I am curious as to what the general ground rules are (and I suspect they are not formal so there will be some variance) as to counting a station for Dx.

I would believe the important rule is that the station is heard over the air (Internet does not count). I would also believe the station has to be ID'ed (TH, local commercial, or comparing with Internet stream).

Now the tricky ones. Does it have to be home QTH (or within so many miles)? So if I go on a business trip can I really rack up the stations on a rental car radio?

And does a translator count as a separate station or only as the originating station?

Is there somebody who keeps score?
 
K6JHU said:
I am curious as to what the general ground rules are (and I suspect they are not formal so there will be some variance) as to counting a station for Dx.

You're right, the ground rules are not formal, but in general:

I would believe the important rule is that the station is heard over the air (Internet does not count). I would also believe the station has to be ID'ed (TH, local commercial, or comparing with Internet stream).

Yes. I think you're on the right track regarding what you have to hear to ID it -- be careful with comparing to Internet streams, make sure they're carrying a local program. (don't rule out the very good possibility two stations on the same frequency are carrying the same syndicated program or satellite feed) I'm a lot more fond of using IDs, local commercials, or local news.

Oh, and if you're DXing FM or TV, don't forget to try some of the automated means of IDing stations -- RDS, PSIP data for TV, etc..

Now the tricky ones. Does it have to be home QTH (or within so many miles)? So if I go on a business trip can I really rack up the stations on a rental car radio?

The most often cited maximum distance is 25 miles/40km.

But there's nothing that says you can't keep more than one log. So if you spend a week in Minneapolis on business you can keep a separate Minneapolis log.

And does a translator count as a separate station or only as the originating station?
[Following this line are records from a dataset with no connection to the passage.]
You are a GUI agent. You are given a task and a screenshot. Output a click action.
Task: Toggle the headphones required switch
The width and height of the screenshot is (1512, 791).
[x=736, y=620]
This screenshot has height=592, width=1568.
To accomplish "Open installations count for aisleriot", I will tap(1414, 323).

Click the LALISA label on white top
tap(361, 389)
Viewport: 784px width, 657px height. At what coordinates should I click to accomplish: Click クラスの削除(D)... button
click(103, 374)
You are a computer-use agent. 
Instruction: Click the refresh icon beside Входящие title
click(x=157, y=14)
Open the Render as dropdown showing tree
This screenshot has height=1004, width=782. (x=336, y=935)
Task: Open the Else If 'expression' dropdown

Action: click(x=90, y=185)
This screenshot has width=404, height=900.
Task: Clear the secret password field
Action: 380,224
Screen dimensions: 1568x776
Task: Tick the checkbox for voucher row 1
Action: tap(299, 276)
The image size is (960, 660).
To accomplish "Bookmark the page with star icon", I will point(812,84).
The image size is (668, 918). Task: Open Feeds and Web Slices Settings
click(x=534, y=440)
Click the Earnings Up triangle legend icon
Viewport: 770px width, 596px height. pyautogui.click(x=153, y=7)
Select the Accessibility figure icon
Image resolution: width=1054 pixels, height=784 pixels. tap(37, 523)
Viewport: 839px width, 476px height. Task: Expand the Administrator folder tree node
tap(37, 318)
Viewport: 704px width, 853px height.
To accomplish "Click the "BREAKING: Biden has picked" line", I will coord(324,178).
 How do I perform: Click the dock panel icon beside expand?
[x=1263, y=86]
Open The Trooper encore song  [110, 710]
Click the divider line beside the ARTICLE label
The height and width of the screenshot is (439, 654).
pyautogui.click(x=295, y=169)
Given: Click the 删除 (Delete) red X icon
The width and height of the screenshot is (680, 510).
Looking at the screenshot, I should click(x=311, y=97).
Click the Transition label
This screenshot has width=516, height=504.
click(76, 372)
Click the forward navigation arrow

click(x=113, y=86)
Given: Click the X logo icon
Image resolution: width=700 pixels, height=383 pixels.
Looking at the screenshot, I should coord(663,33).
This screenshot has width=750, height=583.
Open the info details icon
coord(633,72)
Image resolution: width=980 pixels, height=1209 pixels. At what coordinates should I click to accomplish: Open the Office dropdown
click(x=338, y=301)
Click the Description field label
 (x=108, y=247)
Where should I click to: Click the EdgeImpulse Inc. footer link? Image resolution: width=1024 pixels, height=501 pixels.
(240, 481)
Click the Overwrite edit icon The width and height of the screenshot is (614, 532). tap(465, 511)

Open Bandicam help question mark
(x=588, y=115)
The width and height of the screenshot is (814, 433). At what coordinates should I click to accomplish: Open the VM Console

I certainly count them as separate stations. It's transmitting from a different site on a different frequency, it certainly should count as a separate station. Indeed, most DXers will count the *same* station again if it moves to a different frequency. (for example, I count WRFN-LP on 98.9 and WRFN-LP on 107.1 as two separate stations)
 
I will also count very faint signals, if they're being received at a time when propagation is expected to be "normal", meaning for AM only groundwave should be expected, no skywave. To determine if a station is receivable, I will either ... A - compare the sound of the noise with a known empty frequency. If it's different, and is determined to not be a local source of interference (by moving around while monitoring/comparing), it's a station ... or B - use an external oscillator set off-frequency to beat the station's carrier. If there's any trace of a het audible, I count it. To determine identity, I use the radio to determine which direction the station is coming from, and check various sites like FCC and Radio-Locator. I also compare strength, distance from R-L contours, etc, with other slightly stronger known stations preferably nearby on the dial. Now if I could find a way to do this at night on the graveyard channels ... ;)
 
K6JHU said:
I am curious as to what the general ground rules are (and I suspect they are not formal so there will be some variance) as to counting a station for Dx.

There are really no rules. There are two general types of DX'ers - those who are hobbyists, and systematically try to rack up as many verified loggings as they can. They love the challenge, and the bragging rights associated with the number of stations they receive. Because they want the bragging rights, they have to verify their accomplishments.

The second type of DX'er is the unwilling type. Their chosen format is not available locally, and they DX just for the entertainment value of their target station(s). Bragging rights are meaningless, their only motivation is the format they are after. Once they have the stations receivable, they stick with them. They aren't interested in quantity, they are interested in the best signal they can get from weak stations. Translators or primary make no difference, only the format matters.

I fall into the second category. Growing up in West Texas, country music and heavily censored top-40 was all that was available. So I DX'ed to get the music I wanted. So did a lot of other people who could give a darn about the term DX, they only knew they needed better radios and antennas to get music that didn't suck. As my tastes and locations changed, so did my DX targets.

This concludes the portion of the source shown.